Beklentilerinin Türkiye'yle ilgili "hiçbir tehdidin kalmaması" olduğunu belirten Fidan, 11 Temmuz'da X hesabından paylaştığı "Terörsüz Türkiye" mesajına ilişkin "Yani KCK'nın belli bir grubu kendini tehdit olmaktan çıkartıyor olması diğer unsurların bize tehdit olmayacağı manasına gelmiyor. Onun da belli bir şekilde Türkiye'nin onay vereceği şekilde bir tehdit unsuru olmadığını bizim görmemiz lazım. O, ona ilişkin bir ifadeydi." değerlendirmesinde bulundu.
Fidan, yeni dönemde, silah ve çatışma dilini kullanmadan daha modern bir anlayışla, daha medeni bir anlayışla dönüşümün mümkün olduğunu dile getirerek, Türkiye'nin, bunun olabilmesi için de her türlü alternatife hem idrak olarak, hem kafa olarak, hem de güç olarak hazır olması gerektiğini vurguladı.

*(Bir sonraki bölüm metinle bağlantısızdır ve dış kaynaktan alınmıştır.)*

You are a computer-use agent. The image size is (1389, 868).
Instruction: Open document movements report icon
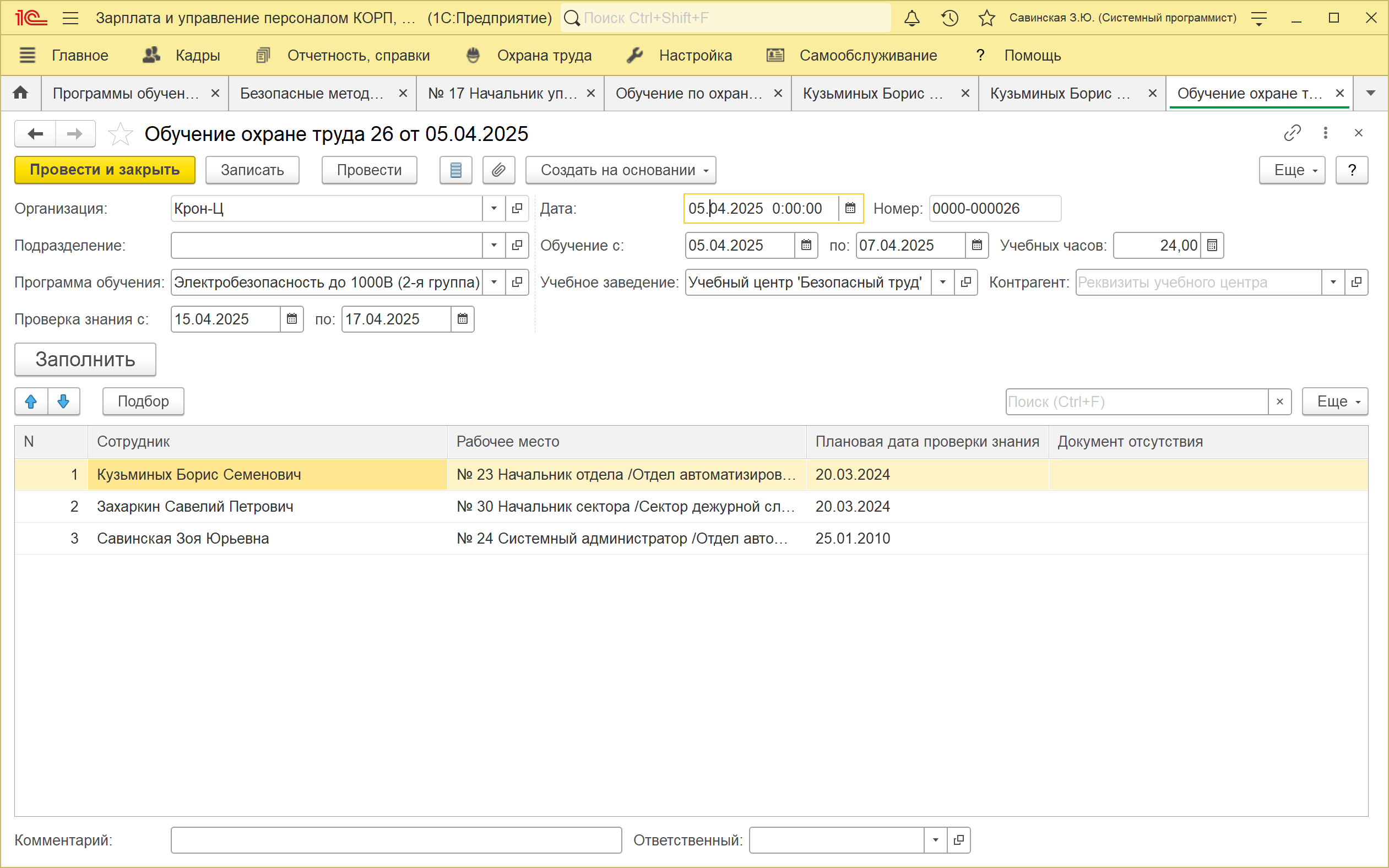455,170
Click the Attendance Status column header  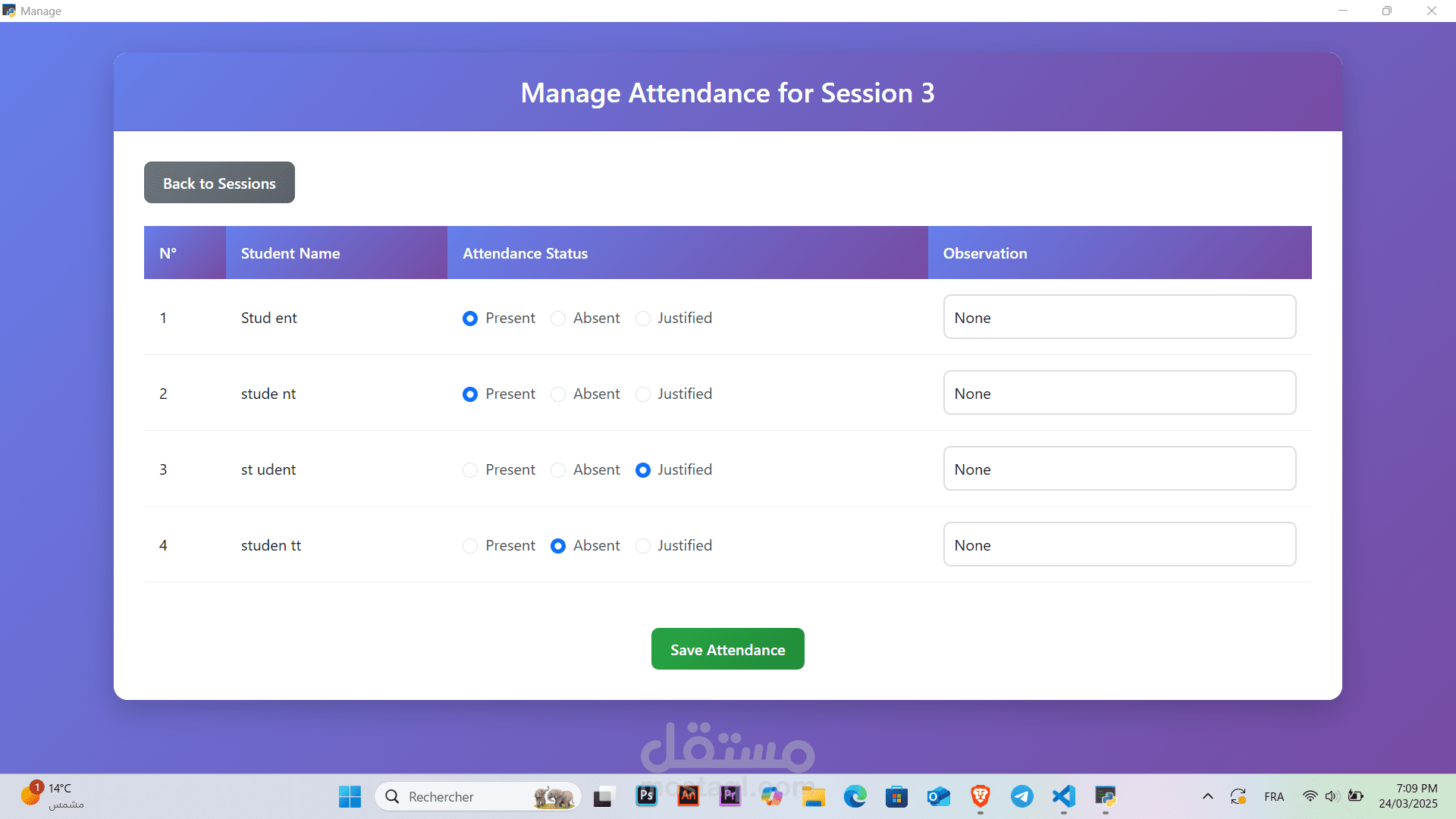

Batı başkentlerinde terör örgütü PKK'nın siyasal varlığına izin veren bir anlayış olduğunu ifade eden Hakan Fidan, "Kendi iç hukuklarındaki açık maddeleri ihlal etmedikleri sürece orada onların faaliyet gösteriyor olmasını şey yapmıyorlar. Ben Milli İstihbarat Teşkilatını bıraktığımda Alman İç İstihbarat Teşkilatının her yıl kamuya açık verdiği raporda ülkesinde deklare ettiği PKK'lı sayısı 14 bindi." şeklinde konuştu.